Problem statement
Quote the lines of the listing below, from the line containing "Given: Open the 3 associations link" through the end of the listing, inclusive, and leave the pictures out of your answer.
========
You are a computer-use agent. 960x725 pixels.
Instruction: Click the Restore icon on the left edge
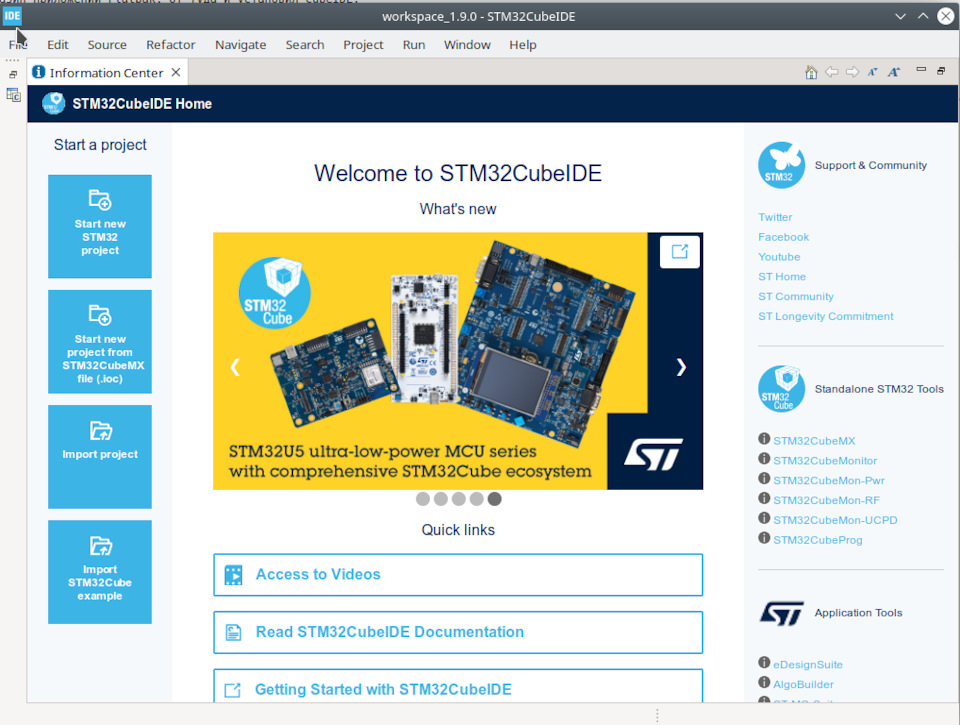pos(13,74)
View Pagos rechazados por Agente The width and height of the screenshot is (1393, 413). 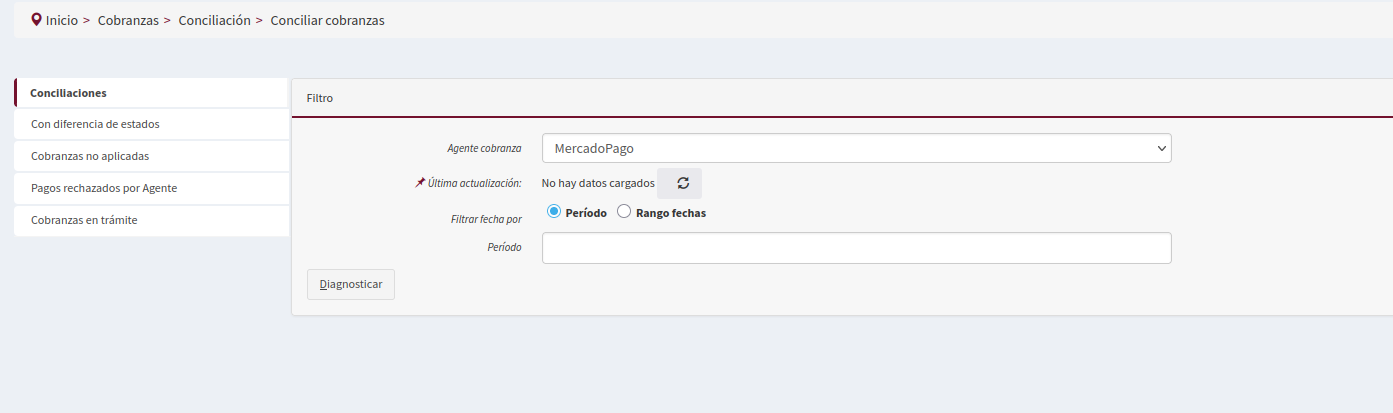[104, 188]
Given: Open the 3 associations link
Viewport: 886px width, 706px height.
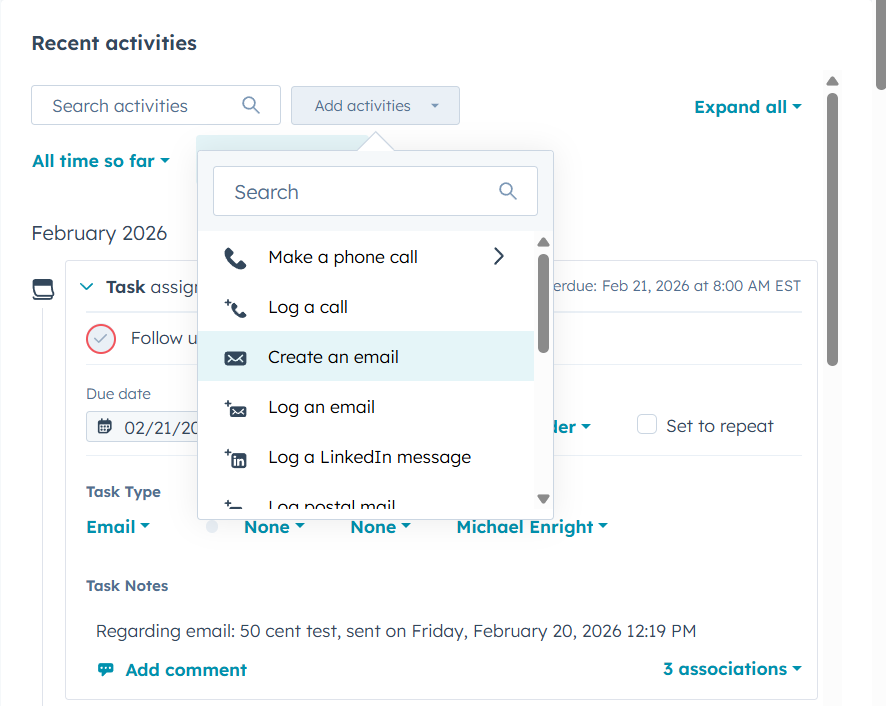Looking at the screenshot, I should (732, 669).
========
Reply
Given: Open the 3 associations link
Viewport: 886px width, 706px height.
Looking at the screenshot, I should (732, 669).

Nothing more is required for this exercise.